# READING TEXT
──────────────────────────────

Two-Factor ANOVA, also known as factorial analysis, is an extension to the one-way analysis of variance.  In a two-factor analysis, there are two variables, rather than one as in a single factor analysis.  The assumption is that both variables, or factors, affect the dependent variable.  Each factor contains two or more classes and the degree of freedom for each variable is one less than the number of levels.

In a two-factor ANOVA there are two sets of hypothesis:

  • The sample means of the first factor (variable) are equal.
  • The sample means of the second factor (variable) are equal.

In the example below, test scores have been recorded from nine different students.

Anova: Two-Factor without Replication Dataset

To perform a two factor ANOVA without Replication:

  1. On the XLMiner Analysis ToolPak pane, click Anova: Two-factor Without Replication.
  2. Click the Input Range field and enter the cell range A2:E11.
  3. Leave "Labels in First Row" selected since the first row in the data range includes the column labels.
  4. Leave Alpha at the default of 0.05.  This is the level of significance for the hypothesis test.
  5. Click the Output Range field and then enter cell A15
  6. Click OK.

ANOVA: Two-Factor without Replication Pane

The results are shown below.

ANOVA: Tw-Factor without Replication Results

Rows refers to test scores for each of the nine students.  Cell F36 contains the p-value for the calculated value of F (in cell E36) found by the Analysis ToolPak.  Notice that the p-value or probability of obtaining an F statistic of 2.355 or larger when the null hypothesis is true is 0.04427.  Since the p-value is less than the specified alpha of 0.05, the null hypothesis is rejected; there is a significant statistical difference between the means of each student's test scores.

Columns refers to the four categories of test scores:  mathematics, reading, science and social studies.  The p-value in cell F37 is very close to 0.  This means that the probability of obtaining an F statistic of 3.01 or larger when the null hypothesis is true is also very close to 0.  Since the p-value is less than the specified alpha of 0.05 and the calculated F statistic is much larger than the value for F crit, the null hypothesis is rejected.  There is a significant statistical difference in the calculated means of the four categories.  Support for this statement can be found in cells D28:D31 which display the average values for each category.

──────────────────────────────

# Saved data entries
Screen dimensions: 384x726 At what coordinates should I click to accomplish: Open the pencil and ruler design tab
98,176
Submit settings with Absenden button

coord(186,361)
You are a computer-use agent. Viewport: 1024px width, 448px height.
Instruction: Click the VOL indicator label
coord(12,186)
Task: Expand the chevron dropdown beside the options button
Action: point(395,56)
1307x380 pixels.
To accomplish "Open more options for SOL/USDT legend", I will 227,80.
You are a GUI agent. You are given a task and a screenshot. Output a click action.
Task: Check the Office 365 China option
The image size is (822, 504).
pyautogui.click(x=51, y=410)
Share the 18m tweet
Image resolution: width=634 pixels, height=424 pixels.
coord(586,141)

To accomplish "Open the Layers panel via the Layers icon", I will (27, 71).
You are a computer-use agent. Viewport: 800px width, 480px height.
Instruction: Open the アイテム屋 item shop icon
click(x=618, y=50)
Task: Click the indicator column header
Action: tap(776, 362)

──────────────────────────────

# WHAT YOU SHOULD DO
In the two-factor ANOVA text, what cell range is entered in the Input Range field?

# SOLUTION BELOW
A2:E11